RE: What is soooo bad about Temple really?
What outsiders forget about Boston College is that it is a small, private, expensive Catholic university. There are basically two types of BC fans: people who went to BC, and extremely hardcore Boston sports fans who have an appetite for sports that inexplicably isn't met by all the professional teams. Neither group is very big. People who attended any of the many, many other local colleges generally cheer against BC. This phenomenon appears to be unique to the Northeast, if not New England. I have family in Kentucky, not one of whom graduated from the University of Kentucky, who are all rabid UK fans, even against their own schools. It's definitely not like that here. Doesn't matter that BC was the only FBS option up until recently, we don't rally around them because they're difficult to like and we have many other sports options at the pro level. And of course BC doesn't travel well, who except an extremely loyal BC grad is going to buy last second airline tickets to friggin' Jacksonville to watch the ACC Championship Game when the Patriots are playing for playoff position the next day? At best they'll save their money for the BCS bowl game if BC wins. Who cares about the conference championship? This is Boston, nobody here grew up hoping one day we'd win the ACC. Do people living on Tobacco Road dream of one day winning the Big 12?

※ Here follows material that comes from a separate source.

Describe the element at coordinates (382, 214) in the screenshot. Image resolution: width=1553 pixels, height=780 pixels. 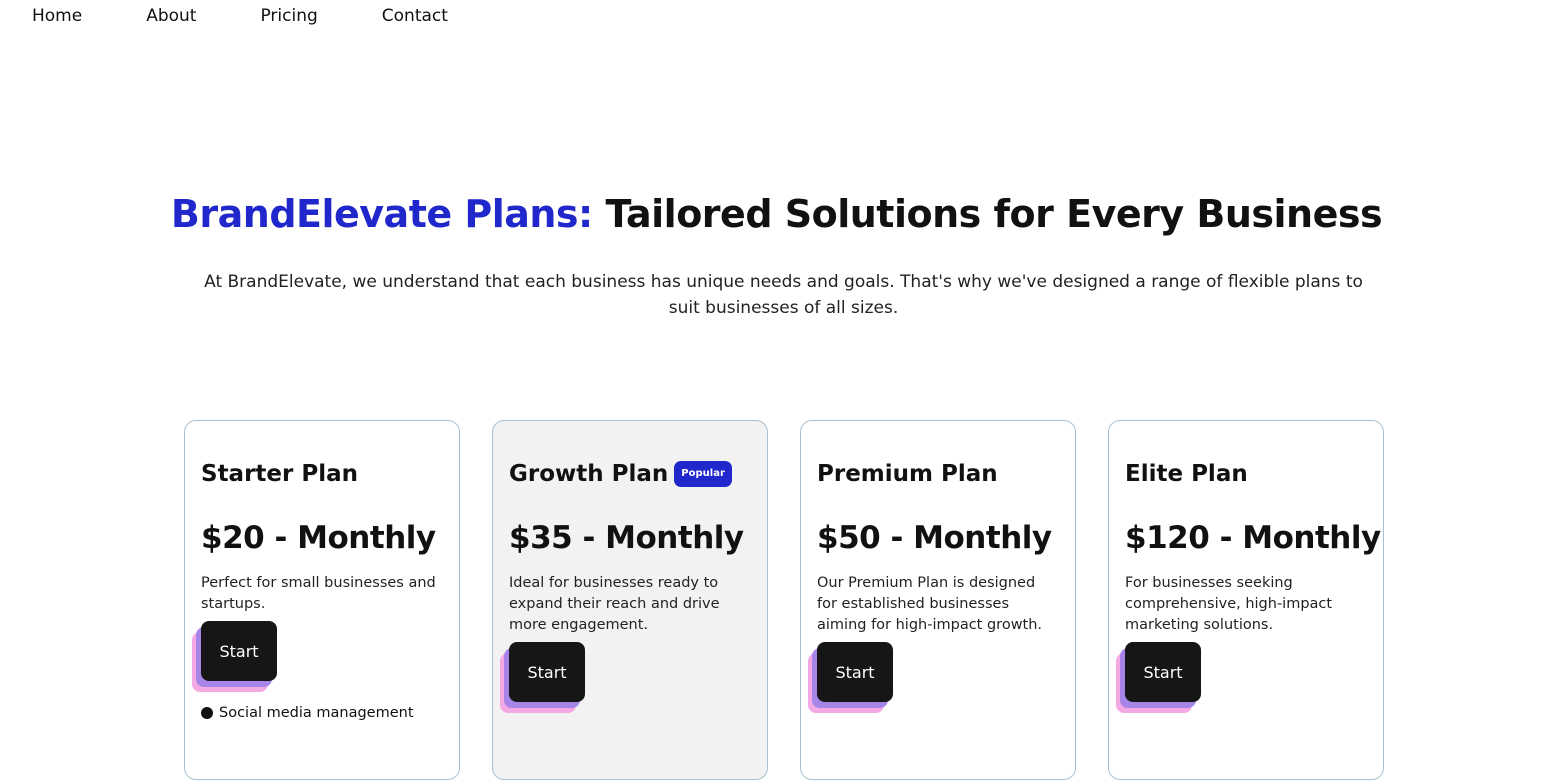
I see `page-title-brand: BrandElevate Plans:` at that location. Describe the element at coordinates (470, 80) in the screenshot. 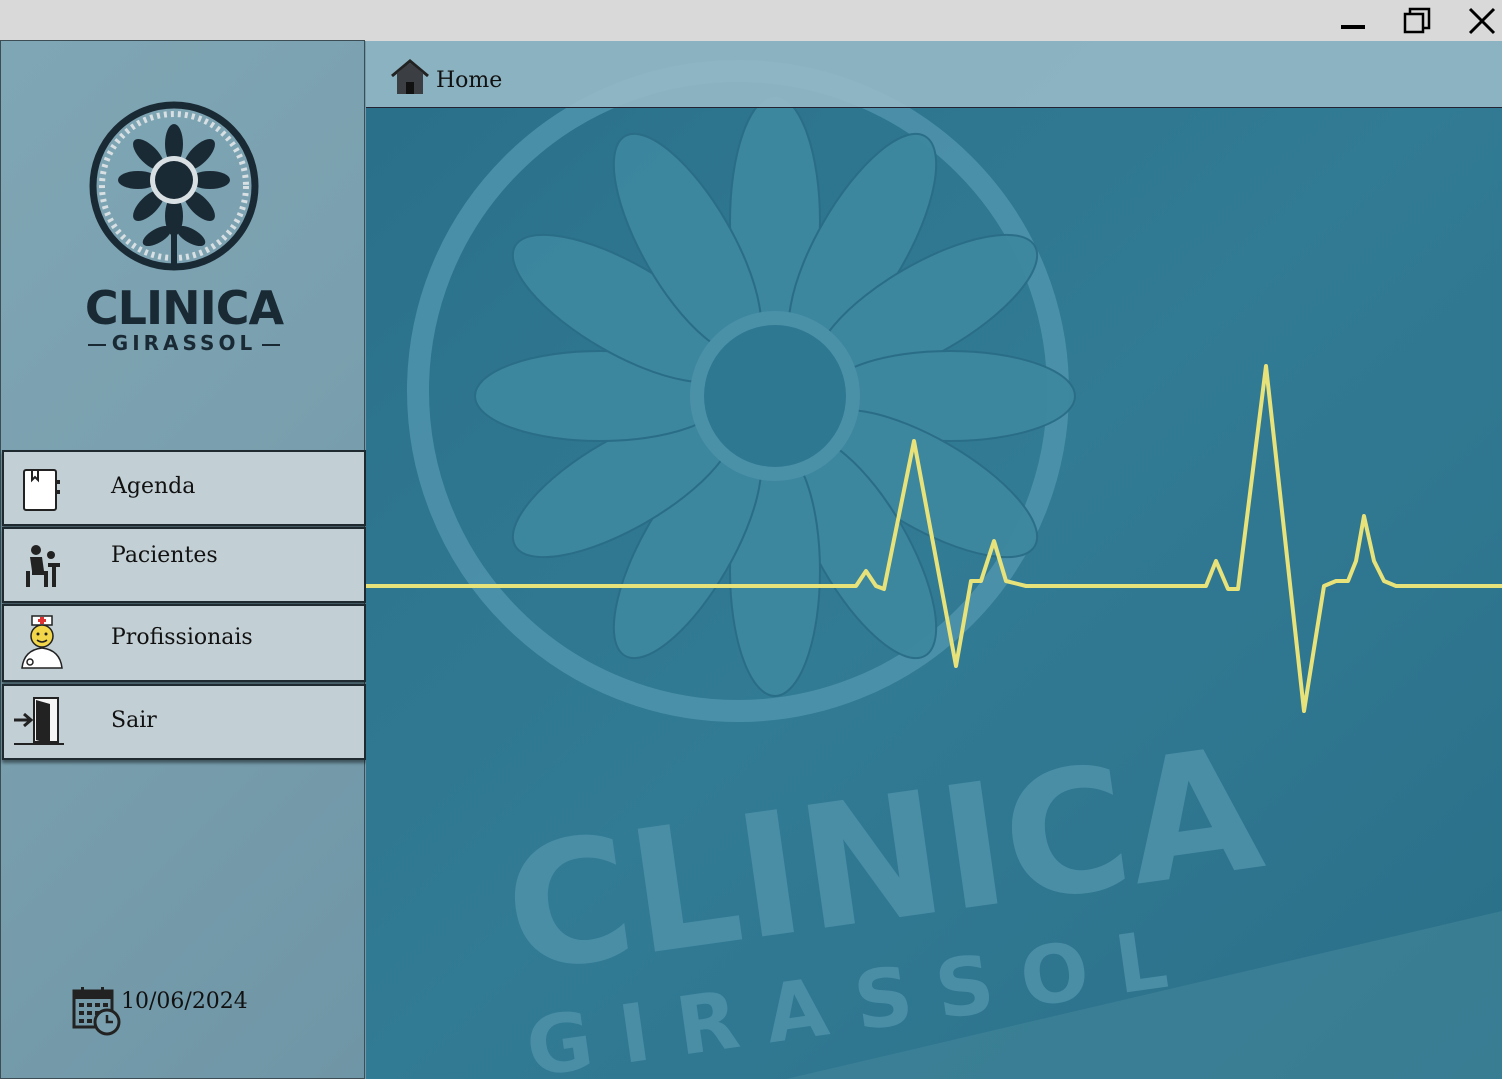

Here's where the New England schools really screw up though: we don't play each other. BC won't play UConn, UConn won't play UMass, UMass won't play Holy Cross (in basketball), and so on. UConn screams and cries about having to sometimes schedule an extra home game in the 8 member Big East football conference, and yet they won't play us. Like we wouldn't make the 1 hour drive to Hartford in force for that, no return game required. Unfortunately, the attitude up here is that you need to squeeze everyone else out of the game entirely, and it's stupid. Kids up here don't grow up caring about playing football locally because we have no local rivalries. BC is off playing some southern fried school, UConn is practically in New York and playing in West Virginia, and UMass is in Division II if you ask the average idiot. There's nothing even close to Clemson-S.Carolina here, or USC-UCLA, or Kentucky-Louisville. Nobody wearing their colors or putting flags on their cars. We need local teams playing local teams for that. The Beanpot Hockey tournament is an example of that. It's essential for creating a passion for college football, and for getting kids growing up here caring about playing for one of the local colleges someday. If you take all the states with at least 1 FBS program and divide their population by the number of local FBS schools, the 3 states with the highest population per program are New Jersey, Massachusetts and New York. And of the states with no FBS schools at all, the three highest populations are New Hampshire, Maine and Rhode Island. There's plenty more untapped potential here, it's just a matter of getting people to care about college football. That's never going to happen when the only local representative is some small exclusive Catholic school that plays most of their games in Dixieland.